# ÁREA DE LAZER > Funcionamento do Forum >  Dicas para o forum Discussão Avançada

## João Paulo Matias

Na minha opinião os tópicos dos nossos convidados que escrevem em inglês, deveriam ser traduzidos. Assim todos aqueles que têm dificuldade com a língua inglesa, têm a oportunidade de partilhar informação contida neste tópicos.

Sugestão:
Cada utilizador que escreve em inglês deveria também fazer a tradução para português.
No caso dos convidados, os seus textos deveriam ser traduzidos por um moderador ou por alguém que se ofereça para esse fim.
Da mesma forma um utilizador que não escreva em inglês deverá escrever em português e solicitar a tradução.

Gostaria de saber a opinião dos restantes utilizadores.

Obrigado,

João Paulo Matias

----------


## Marcos Cavaleiro

Boas
Penso que seria uma boa ideia, vamos aguardar a resposta do juca.

----------


## Julio Macieira

Não é a resposta do Juca.


É a resposta de quem se predisponha a fazer as traduções.

----------


## Rogerio Miguel Gomes

Oi João.

Bela Ideia ,pois ainda ninguem tinha se lembrado disso. :Palmas:  

Um Abraço Rogério. :SbSourire19:

----------


## Marcos Cavaleiro

Boas
Tu como administrador é que podes resolver a situaçao ou nao?
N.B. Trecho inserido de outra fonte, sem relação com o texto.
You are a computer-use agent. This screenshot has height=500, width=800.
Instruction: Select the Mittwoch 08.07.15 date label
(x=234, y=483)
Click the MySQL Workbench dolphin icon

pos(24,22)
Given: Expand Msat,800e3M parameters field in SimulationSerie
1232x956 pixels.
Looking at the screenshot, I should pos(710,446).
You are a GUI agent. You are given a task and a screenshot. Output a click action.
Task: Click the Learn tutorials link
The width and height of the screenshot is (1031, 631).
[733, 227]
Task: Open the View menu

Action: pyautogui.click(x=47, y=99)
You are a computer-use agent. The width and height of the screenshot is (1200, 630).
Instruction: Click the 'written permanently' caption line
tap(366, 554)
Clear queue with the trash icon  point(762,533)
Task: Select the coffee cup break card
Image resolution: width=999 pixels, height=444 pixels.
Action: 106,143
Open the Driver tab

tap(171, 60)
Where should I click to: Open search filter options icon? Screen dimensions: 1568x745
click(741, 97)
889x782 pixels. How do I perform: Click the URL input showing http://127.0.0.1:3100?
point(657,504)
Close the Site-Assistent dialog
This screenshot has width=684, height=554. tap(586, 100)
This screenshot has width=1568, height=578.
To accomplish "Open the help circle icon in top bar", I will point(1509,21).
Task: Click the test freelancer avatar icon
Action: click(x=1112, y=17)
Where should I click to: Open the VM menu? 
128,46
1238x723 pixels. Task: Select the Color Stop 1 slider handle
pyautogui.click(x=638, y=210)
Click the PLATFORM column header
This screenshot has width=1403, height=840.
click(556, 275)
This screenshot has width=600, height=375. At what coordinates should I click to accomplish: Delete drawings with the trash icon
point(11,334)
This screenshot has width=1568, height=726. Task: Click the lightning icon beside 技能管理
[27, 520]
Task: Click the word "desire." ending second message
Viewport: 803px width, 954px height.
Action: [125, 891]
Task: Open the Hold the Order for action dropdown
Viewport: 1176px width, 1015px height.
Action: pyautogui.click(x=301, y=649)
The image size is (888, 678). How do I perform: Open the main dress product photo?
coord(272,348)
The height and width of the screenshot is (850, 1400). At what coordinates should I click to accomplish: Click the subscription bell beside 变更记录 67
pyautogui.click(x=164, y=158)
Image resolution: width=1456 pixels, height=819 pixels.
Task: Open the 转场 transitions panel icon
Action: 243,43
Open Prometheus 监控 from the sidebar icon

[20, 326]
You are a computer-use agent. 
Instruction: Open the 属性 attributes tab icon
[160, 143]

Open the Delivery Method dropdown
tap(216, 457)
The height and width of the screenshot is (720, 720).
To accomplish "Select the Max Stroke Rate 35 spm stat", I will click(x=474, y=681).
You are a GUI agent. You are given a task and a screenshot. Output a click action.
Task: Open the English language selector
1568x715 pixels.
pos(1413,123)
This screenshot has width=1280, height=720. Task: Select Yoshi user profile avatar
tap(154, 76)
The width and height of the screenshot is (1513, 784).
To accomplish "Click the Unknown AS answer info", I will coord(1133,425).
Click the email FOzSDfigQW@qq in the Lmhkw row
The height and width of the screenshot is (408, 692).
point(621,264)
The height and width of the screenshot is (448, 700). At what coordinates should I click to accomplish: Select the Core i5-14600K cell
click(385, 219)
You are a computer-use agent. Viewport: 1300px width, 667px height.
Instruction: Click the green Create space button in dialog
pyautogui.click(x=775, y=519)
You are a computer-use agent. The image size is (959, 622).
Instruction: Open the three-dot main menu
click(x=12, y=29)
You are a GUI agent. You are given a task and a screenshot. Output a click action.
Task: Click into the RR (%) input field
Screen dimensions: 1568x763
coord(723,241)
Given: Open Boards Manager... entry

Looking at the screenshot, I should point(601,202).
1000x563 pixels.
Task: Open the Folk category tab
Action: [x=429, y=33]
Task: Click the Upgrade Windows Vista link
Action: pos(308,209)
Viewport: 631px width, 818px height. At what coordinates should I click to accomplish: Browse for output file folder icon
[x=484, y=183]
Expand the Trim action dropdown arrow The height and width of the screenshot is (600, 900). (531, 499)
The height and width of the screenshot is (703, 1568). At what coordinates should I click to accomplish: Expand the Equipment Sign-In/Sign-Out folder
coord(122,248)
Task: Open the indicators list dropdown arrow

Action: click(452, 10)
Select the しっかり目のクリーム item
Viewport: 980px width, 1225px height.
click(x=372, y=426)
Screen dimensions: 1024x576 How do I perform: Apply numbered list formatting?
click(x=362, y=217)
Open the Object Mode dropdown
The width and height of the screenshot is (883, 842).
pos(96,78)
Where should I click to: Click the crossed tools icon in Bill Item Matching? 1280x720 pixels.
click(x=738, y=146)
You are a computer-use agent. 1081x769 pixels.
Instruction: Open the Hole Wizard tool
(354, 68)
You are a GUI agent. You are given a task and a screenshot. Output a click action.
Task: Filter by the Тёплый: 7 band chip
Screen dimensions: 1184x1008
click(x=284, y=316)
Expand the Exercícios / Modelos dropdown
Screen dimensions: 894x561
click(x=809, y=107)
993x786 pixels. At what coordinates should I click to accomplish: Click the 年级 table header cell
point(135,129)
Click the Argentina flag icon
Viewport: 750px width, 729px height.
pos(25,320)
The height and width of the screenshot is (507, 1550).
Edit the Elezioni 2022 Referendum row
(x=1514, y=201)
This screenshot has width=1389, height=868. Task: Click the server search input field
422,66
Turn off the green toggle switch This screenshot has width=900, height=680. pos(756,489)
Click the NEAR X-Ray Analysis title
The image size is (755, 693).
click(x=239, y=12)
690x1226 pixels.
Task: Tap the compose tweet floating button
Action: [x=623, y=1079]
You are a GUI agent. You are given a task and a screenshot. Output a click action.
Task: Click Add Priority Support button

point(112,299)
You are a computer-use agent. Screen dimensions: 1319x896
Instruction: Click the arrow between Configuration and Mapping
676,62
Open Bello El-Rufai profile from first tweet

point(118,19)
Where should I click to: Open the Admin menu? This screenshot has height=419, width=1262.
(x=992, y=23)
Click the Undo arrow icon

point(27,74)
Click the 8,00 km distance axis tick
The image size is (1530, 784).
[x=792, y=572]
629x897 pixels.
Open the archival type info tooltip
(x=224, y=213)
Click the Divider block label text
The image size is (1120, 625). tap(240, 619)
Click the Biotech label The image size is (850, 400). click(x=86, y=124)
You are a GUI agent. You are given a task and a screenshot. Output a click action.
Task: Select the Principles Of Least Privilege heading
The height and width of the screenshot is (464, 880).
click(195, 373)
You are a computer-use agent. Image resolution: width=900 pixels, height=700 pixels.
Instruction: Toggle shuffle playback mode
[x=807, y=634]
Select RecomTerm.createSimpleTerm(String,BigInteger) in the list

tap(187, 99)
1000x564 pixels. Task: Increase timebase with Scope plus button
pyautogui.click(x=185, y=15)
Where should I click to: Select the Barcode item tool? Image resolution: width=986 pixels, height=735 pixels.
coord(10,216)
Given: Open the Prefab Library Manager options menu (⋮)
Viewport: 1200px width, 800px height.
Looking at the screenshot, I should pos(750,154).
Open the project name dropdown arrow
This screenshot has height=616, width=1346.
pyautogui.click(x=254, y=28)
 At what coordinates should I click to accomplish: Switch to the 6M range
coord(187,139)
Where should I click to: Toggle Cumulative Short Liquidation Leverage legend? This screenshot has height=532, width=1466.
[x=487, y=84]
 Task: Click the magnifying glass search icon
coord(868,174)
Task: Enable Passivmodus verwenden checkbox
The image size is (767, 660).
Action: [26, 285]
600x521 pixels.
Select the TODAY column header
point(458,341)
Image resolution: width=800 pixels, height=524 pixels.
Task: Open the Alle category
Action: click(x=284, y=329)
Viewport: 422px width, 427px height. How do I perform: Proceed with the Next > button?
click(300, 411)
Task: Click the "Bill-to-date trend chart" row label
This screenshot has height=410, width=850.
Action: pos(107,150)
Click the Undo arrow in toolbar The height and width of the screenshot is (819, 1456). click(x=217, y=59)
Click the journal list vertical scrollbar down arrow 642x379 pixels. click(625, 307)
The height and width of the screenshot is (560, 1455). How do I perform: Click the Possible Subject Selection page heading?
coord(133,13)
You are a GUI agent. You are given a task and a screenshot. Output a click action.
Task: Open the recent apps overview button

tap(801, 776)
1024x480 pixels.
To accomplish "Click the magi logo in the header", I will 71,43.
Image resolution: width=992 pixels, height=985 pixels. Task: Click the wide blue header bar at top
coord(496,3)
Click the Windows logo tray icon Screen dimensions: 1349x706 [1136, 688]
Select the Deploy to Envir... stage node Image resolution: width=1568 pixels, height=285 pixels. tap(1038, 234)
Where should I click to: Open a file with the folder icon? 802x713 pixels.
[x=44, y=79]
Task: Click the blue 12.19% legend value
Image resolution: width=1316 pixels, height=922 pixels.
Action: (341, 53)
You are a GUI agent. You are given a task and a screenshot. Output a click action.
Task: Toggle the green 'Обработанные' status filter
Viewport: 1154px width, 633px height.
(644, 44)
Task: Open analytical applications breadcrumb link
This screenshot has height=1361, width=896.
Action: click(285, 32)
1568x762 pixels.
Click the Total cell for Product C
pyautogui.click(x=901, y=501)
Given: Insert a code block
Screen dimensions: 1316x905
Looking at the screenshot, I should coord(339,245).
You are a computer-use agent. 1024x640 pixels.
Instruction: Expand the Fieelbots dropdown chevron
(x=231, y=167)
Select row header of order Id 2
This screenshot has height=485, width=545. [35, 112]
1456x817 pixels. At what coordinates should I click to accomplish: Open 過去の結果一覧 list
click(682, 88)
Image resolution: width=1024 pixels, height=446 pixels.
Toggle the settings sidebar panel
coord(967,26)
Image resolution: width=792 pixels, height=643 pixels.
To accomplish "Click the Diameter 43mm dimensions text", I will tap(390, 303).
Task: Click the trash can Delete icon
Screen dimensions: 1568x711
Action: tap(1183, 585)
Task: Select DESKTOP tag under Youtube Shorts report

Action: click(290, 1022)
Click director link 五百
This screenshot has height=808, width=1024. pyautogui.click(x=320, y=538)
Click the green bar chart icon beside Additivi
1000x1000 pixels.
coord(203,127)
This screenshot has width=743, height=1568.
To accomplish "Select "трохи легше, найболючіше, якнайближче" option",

Nao sera um simples usuario a fazer isso.....

----------


## Gil Miguel

Boas Julio


Eu ofereço-me para fazer as traduções, com o auxilio da minha companheira que viveu em Inglaterra bastantes anos.Assim pode ser que fiquem bem feitas  :Smile:   :Smile:

----------


## João M Monteiro

Eu já traduzi o primeiro post do Dr T Hovanec. Demorou muito tempo, mas espero que não tenha ficado mal.

O problema nessas traduções é que se existirem respostas entretanto de outros membros, perde-se o ritmo da discussão, porque podem ficar deslocadas sequencialmente ou chegar tarde demais. Mas pode-se tentar em sistema rotativo.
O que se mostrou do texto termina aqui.